Jeanne Guyon wrote, “You must see the wisdom of God’s plan in allowing . . . troubles to happen . . . There are two ways of handling little children. One is to give them all they want when they want it. Another is to give them only what is good for them so that they will grow up into maturity and not be spoiled. Your wise Father chooses the best way for you.” (Intimacy With Christ)

If we are parents, giving our children a strong sense of being loved through attention and affection is the foundation. But it is also imperative to allow appropriate suffering into our children’s lives. Without it they cannot grow; without it they will be left without empathy, compassion, self-discipline, respect for authority, and will not accept responsibility for their actions.

Much of this suffering will have to do with their actions. Actions have consequences; in the lives of our children, negative actions must be allowed to produce negative results. Our love must not be conditional, but we make their circumstances contingent upon their actions. A child who whines continually must be shown that whining produces a negative effect, every time – removal from the society of dad or mom to sit alone on a bed.

Some suffering will have nothing to do with their actions. If my son wants something very much, and I believe it would not be beneficial or even detrimental for him to have, I should say no, no matter how good it seems to him.
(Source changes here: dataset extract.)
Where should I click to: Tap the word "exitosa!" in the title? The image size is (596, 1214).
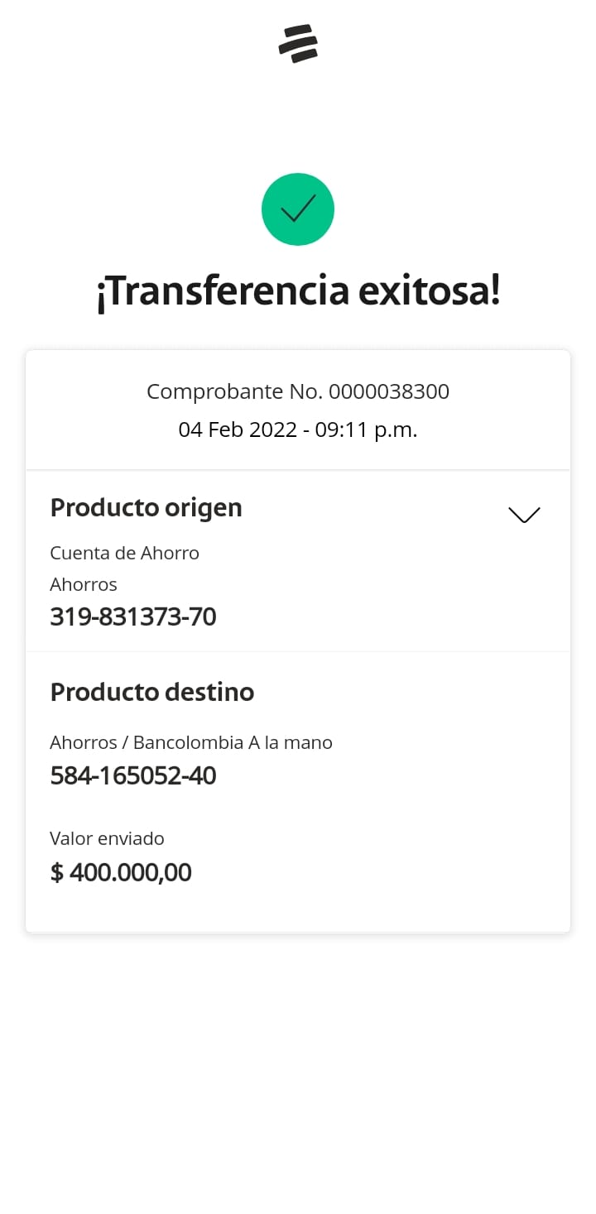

Other suffering has much less to do with what is good for him. Ultimately, I want him to be a benefit to others. I want him to be loving, kind, strong, creative, because I want him to love others, and benefit the world. So he must learn to get up on time; he must learn to not leave his clothes lying on the floor. He must learn to help those younger than himself, even when he doesn’t feel like it. He must do chores of some kind, and learn to do good work with a good attitude, to be a benefit to his future wife and children, and others in the world.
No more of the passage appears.